Let's perform a thought experiment. At St. Eligius Hospital there are two ICUs. These two ICUs have the same number of beds, the same number of patient days (12,000/year), and the same case mix index. In fact, they're essentially identical, except that ICU A has an annual CLABSI rate of 2.7/1,000 central line days and ICU B has a CLABSI rate of 5.0/1,000 central line days. Which ICU is better performing with regards to CLABSI? Well, without any other data to consider, we'd be greatly tempted to conclude that ICU A is the better performer since it's CLABSI rate is nearly one-half that of ICU B. Now, let's add another piece of information: ICU B focused on reducing central line placement as a safety intervention--so at year's end, ICU A had 7,500 central line days and ICU B had 3,000 central line days. This means that ICU A finished the year with 20 CLABSIs, and ICU B had 15. Now it's clear that ICU B is the better performer despite having the higher rate.

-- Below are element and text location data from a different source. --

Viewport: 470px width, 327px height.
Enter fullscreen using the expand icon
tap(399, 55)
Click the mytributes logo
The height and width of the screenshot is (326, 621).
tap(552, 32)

This is not just a theoretical problem. During my first rotation on the Infectious Diseases Consultation Service at the University of Iowa last year, I was struck by the low prevalence of central lines in the medical ICU. Turns out my perception was spot on--when I looked at our NHSN data, I saw that 3 of our 5 adult ICUs have central line utilization ratios less than the 15th percentile nationally. This is not an accidental occurrence; clinicians in those ICUs have worked hard to avoid placement of devices that are associated with infection. The problem is that the central lines that do get placed in these units are concentrated in a group of patients that are sicker and more likely to develop CLABSI, since the less sick patients will be managed without a central line. Moreover, the denominator is reduced. And the result is higher CLABSI rates. Here, no good deed goes unpunished.
But there's an easy fix. Instead of using device days as the denominator, use patient days. In our thought experiment, we would see that ICU A would have a CLABSI rate of 1.7/1,000 patient days and ICU B would have a rate of 1.2/1,000 patient days. The better performer (ICU B) will now have the lower rate, as expected. Makes sense, no? CDC should move to address this given the financial penalties hospitals now face based on CLABSI rates. Changing the denominator would provide an incentive for hospitals to aggressively reduce device insertion. And since NHSN has collected patient days for decades, there would be no loss of long-term trending. Lastly, use of patient-days as a denominator produces a patient-centered metric. Think about it: do we really care at what rate catheters become infected? No! Our focus should be on what rate of and how many patients become infected, which is also more intuitive for providers at the sharp edge of patient care.